Dengan jelas ditegaskan bahwa tujuan negara Indonesia merdeka adalah untuk mencerdaskan kehidupan bangsa (Pembukaan UUD 1945 Alinea 4). Peraturan ini memiliki kekuatan hukum yang harus dijalankan pemerintah. Kita perlu belajar bagaimana pendidikan di negara lain yang benar-benar memanusiakan manusia. Maka pendidikan mutlak dilakukan sekolah. Untuk memegang teguh amanat ini pemerintah perlu melakukan evaluasi terhadap sistem pendidikan yang sedang berjalan. Mengapa rakyat lebih percaya terhadap kehadiran bimbel daripada sekolah. Lebih parah lagi, jangan sampai orang tua hanya mendapatkan ijazah dari institusi pendidikan, sedangkan menggali pengetahuan anak lebih difokuskan pada bimbel. Hal ini akan merusak tatanan masa depan generasi muda. Kita berharap sekolah masih tetap menjadi alat untuk mencerdaskan semua manusia.

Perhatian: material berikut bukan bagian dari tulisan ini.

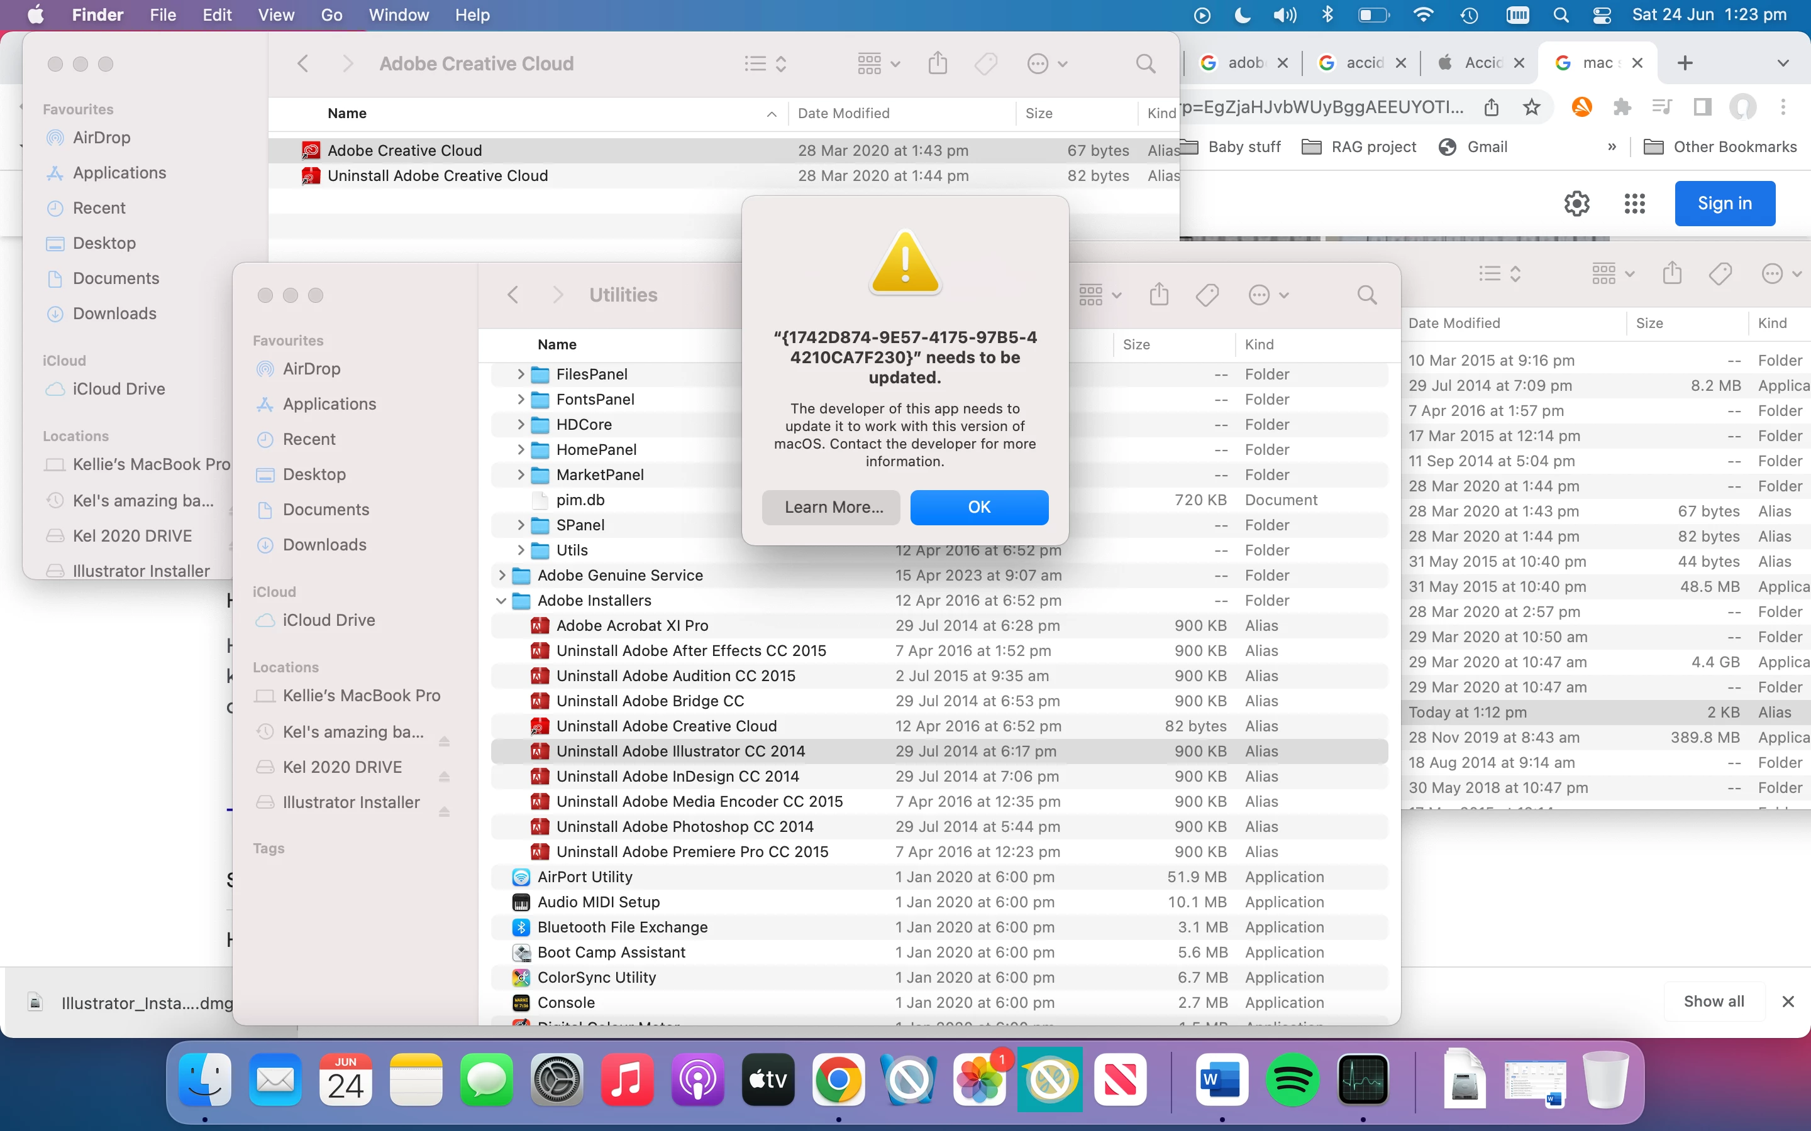This screenshot has height=1131, width=1811.
Task: Open the Go menu in the menu bar
Action: (x=331, y=15)
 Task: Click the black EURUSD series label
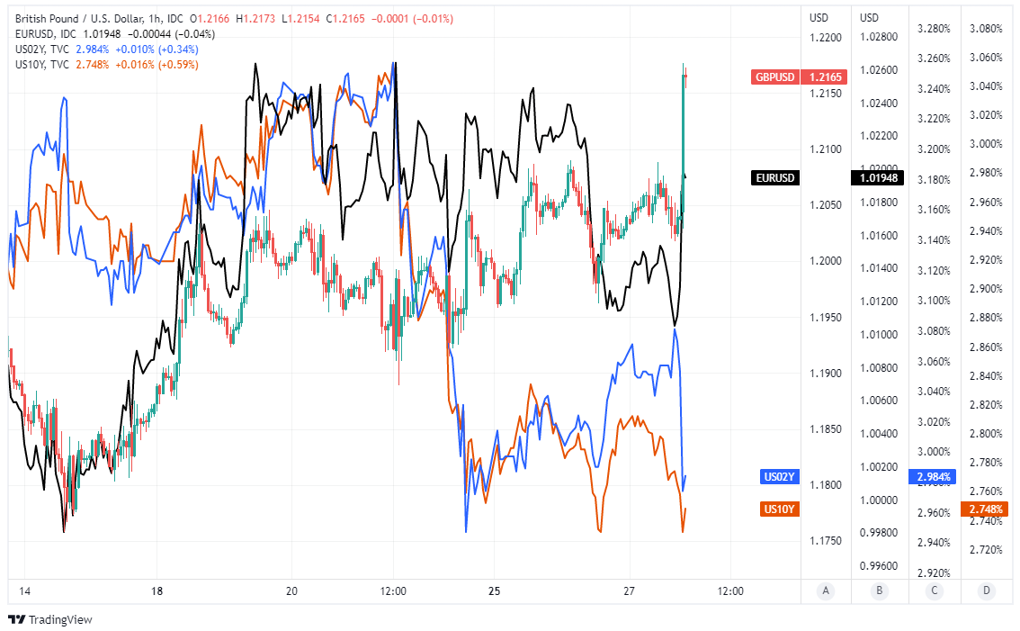coord(774,178)
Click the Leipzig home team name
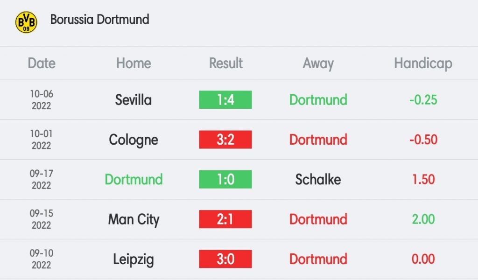The width and height of the screenshot is (478, 280). click(133, 259)
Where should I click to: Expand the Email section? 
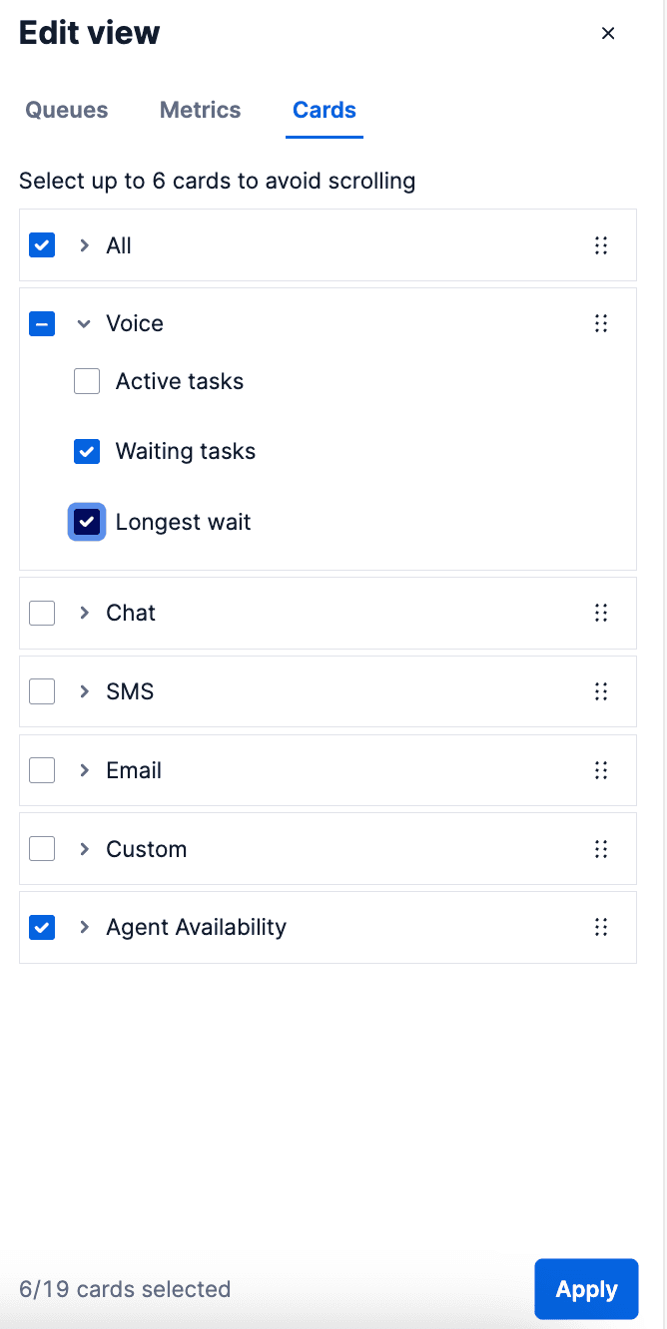[83, 770]
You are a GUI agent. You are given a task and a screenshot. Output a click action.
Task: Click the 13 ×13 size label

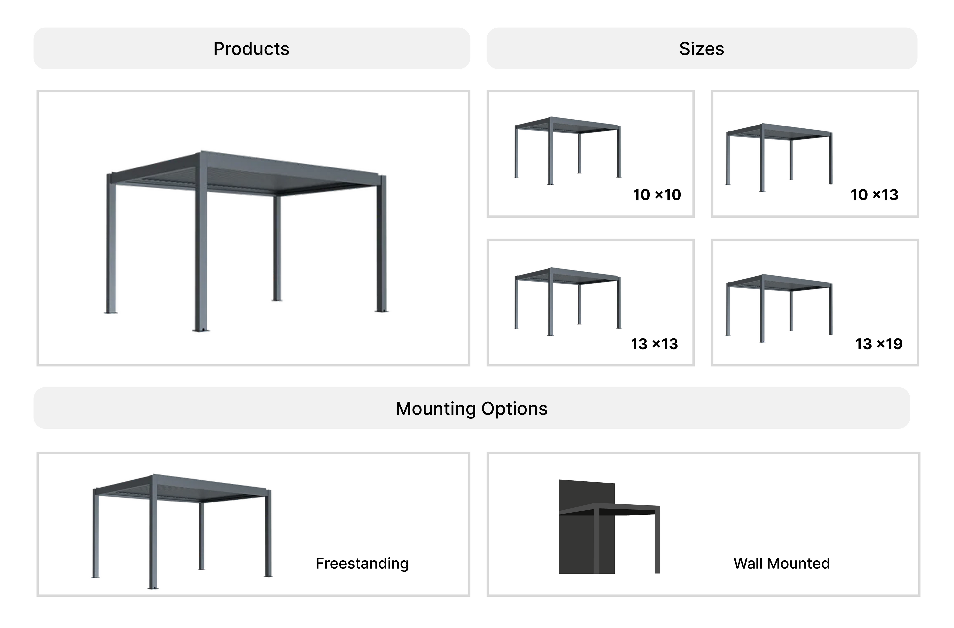point(654,344)
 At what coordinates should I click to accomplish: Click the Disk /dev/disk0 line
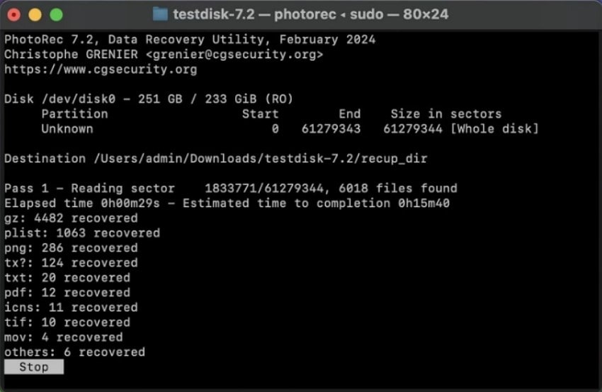coord(149,99)
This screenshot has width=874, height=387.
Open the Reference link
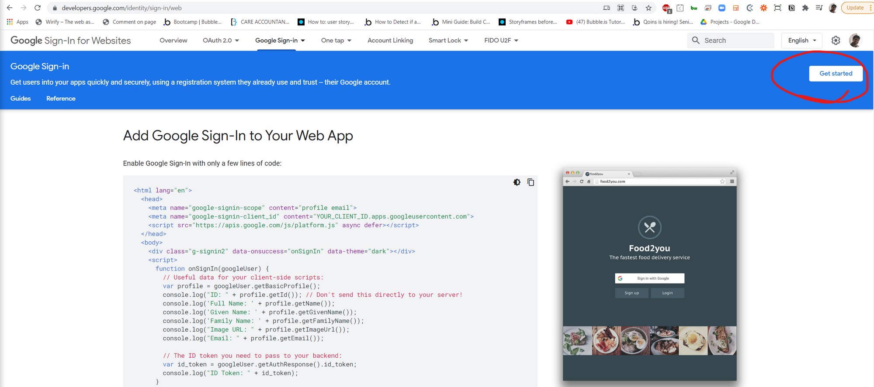61,99

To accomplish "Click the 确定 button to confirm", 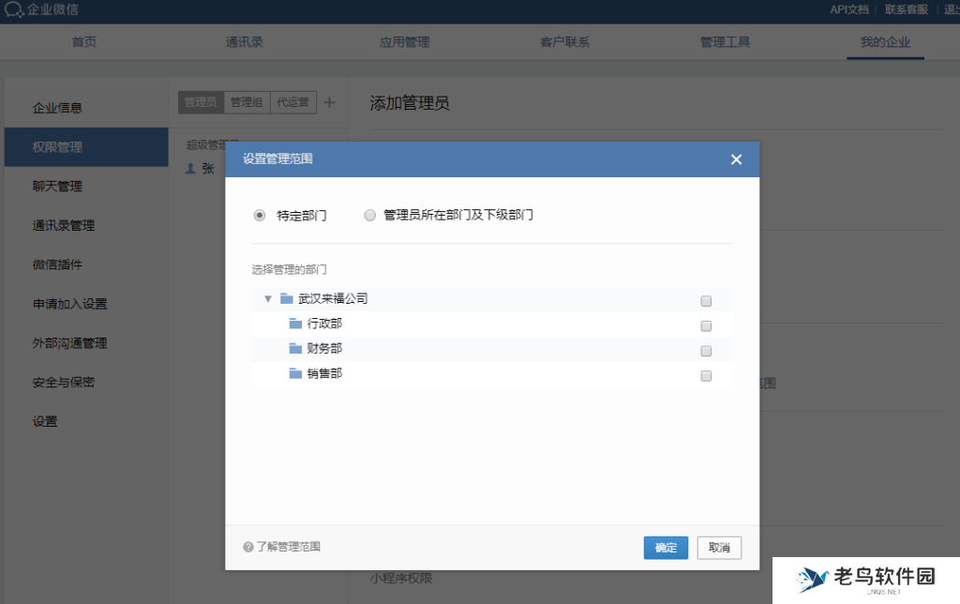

Selain itu, pemerintah juga harus memperhatikan kesejahteraan guru karena hal ini menjadi salah satu faktor yang menentukan keberhasilan pendidikan. Guru yang sejahtera akan diikuti dengan pendidikan yang cerah. Jika hal ini terlaksana maka, pendidikan akan kembali ke filosopinya, memanusiakan manusia. Dengan demikian, kehadiran bimbel dapat kita terima sebagai tempat untuk menambah ilmu, bukan akibat dari gagalnya pendidikan yang diselenggarakan pemerintah (negara). Maka ekspektasi publik akan hadirnya generasi intelektual yang berkarakter akan nyata di mata dunia.